Un par de años después John Boorman le dijo a Gleeson que iba a tener que hacer de algo parecido a un militante político sudamericano borracho, bonachón y decadente en El sastre de Panamá, esa más bien clásica –preciosamente anacrónica en términos estéticos- película de espías -pero sobre todo de actores- en el que el simpático programa de refutación de la reputación de Pierce Brosnan como Bond que este último había encarado por entonces no alcanza a desbaratar el sustancial paternalismo del punto de vista con que un británico tiende a observarlo todo, así se trate de nuestro amigo Boorman. Acaso Gleeson nunca haya estado más cerca de Argentina que entonces, canturreando en pedo una letra de Víctor Heredia mientras toda esperanza de cambio que alguna vez tuviera era ahogada por el quilombo del último carnaval. A comienzos de este siglo cualquier rasgo nacional era un exotismo de esos que usaba John Woo para componer su lírica kitsch descomunal de Misión imposible 2 -más mersa que la grasada hongkonesa de los 80- en la que Gleeson aparece sin que yo recuerde en carácter de qué. Lo mismo me pasa con Inteligencia artificial y Troya, pero es compresible que eso me suceda con esta última porque me fui de la sala antes de la media hora, justo después de ver la flota inverosímil de perfectos y pedorros barquitos digitales perdiéndose en un horizonte sin relieve (creo que llegaban hasta el sol, no había rincón del plano donde no los hubieran dibujado, los diseñadores parecían nenes de jardín de infantes estrenando su primer crayón en todo lo que tuvieran a mano).

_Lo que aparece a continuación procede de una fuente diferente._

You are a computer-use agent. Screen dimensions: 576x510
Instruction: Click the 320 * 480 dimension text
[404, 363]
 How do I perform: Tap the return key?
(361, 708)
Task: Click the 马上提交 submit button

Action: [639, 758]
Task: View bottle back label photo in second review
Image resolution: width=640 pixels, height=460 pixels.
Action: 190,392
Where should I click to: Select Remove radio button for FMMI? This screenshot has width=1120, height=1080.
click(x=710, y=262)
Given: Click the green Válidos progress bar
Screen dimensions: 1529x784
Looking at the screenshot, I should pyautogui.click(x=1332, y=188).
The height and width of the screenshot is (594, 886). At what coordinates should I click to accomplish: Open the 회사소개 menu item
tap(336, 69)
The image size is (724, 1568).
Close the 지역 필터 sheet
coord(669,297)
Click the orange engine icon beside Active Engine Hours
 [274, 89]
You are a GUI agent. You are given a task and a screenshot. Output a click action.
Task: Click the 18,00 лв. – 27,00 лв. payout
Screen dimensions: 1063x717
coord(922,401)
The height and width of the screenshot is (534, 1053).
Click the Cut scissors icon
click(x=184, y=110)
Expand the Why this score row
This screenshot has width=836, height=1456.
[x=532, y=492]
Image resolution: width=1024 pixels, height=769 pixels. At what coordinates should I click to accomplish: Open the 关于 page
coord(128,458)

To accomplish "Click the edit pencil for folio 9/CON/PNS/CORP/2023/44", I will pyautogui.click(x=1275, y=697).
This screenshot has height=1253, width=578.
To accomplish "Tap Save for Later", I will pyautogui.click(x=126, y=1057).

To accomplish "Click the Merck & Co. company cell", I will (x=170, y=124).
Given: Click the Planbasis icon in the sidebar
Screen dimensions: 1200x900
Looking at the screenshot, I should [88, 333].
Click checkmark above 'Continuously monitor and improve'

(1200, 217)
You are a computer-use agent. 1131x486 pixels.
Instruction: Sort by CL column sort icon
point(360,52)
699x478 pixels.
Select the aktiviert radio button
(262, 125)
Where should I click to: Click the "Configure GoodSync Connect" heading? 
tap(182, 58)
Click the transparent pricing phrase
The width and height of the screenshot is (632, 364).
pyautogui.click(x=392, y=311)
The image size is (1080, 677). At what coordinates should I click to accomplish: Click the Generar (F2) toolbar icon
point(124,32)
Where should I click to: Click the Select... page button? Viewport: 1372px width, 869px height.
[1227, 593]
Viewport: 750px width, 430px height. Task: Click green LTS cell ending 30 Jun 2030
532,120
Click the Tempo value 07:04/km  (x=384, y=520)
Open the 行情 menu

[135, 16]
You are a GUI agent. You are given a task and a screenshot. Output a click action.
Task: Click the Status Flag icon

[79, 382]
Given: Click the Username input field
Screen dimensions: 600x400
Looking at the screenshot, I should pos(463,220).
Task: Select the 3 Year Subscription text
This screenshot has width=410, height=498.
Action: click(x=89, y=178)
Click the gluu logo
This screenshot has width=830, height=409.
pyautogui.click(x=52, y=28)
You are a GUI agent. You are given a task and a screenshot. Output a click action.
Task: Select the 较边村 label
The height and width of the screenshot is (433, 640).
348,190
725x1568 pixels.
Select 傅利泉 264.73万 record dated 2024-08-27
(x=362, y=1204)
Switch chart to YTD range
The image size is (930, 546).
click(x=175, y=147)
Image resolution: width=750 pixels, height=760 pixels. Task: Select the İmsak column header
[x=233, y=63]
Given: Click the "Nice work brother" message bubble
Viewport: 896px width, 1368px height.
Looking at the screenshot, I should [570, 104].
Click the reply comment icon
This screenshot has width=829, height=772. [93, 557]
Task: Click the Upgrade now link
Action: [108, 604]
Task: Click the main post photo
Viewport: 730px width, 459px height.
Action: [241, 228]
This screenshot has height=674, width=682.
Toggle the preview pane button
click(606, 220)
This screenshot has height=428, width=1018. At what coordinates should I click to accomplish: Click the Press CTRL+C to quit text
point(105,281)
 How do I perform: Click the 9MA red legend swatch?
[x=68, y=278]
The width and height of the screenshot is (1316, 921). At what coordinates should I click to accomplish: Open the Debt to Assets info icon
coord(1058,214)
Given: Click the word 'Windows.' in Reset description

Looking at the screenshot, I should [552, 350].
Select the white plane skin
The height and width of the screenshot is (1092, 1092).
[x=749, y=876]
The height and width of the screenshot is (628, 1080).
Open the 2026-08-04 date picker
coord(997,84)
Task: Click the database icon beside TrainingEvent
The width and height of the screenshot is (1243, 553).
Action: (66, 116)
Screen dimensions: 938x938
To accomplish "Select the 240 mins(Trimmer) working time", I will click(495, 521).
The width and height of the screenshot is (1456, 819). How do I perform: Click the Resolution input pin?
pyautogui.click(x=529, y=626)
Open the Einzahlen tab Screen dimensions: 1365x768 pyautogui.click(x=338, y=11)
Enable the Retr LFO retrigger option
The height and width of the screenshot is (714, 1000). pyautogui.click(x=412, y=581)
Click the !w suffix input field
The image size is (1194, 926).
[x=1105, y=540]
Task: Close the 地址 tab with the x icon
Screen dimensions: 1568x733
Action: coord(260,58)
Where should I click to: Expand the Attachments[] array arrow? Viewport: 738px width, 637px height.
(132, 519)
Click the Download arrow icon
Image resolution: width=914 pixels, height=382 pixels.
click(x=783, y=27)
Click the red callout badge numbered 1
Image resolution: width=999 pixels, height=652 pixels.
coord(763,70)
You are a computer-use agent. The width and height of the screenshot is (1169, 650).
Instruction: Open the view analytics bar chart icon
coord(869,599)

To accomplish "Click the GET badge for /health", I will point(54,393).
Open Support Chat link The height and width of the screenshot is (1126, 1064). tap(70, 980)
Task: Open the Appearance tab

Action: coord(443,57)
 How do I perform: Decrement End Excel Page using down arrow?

Encima, el único cuerpo que mostraron en ese lapso era el del doble de Brad Pitt y los de algunos chongos digitales más, hasta el hartazgo. ¿Y la panza del gordo? Donde Gleeson debió haber estado y no estuvo fue en la biografía de Alejandro Magno filmada por Oliver Stone, gran película divertida si las hay, también protagonizada por Farrell, con quien se debe llevar fenómeno en serio porque incluso lo tiene apalabrado para su debut como director, que sigue posponiéndose. Parece que además de todo esto también hizo un par de películas con Neil Jordan, ¿pero eso a quién le importa?. Y que va a filmar una con Ron Howard que nos importa lo mismo que las que hizo con Jordan si no menos. Ahora hace de cura en una película irlandesa llamada Calvario que sazona abuso con humor escéptico, tristón, no sé si demasiado católica o demasiado cool para mi gusto, pero como me acuerdo mal y pronto de ella prefiero quedarme con la imagen del gran Gleeson barbudo y de sotana bebiendo whisky para no cagarse de frío en esa patria que le vio nacer, que le exige grasa y alcohol para sobrevivir, y que le regaló un “hermano” de congregación al que se le fue la mano cuando Brendan era un pibe, según dijo hace poco en una entrevista. Pero “no fue traumático”, agregó como restándole importancia, no al hecho sino a que fuera él quien tuvo que padecerlo.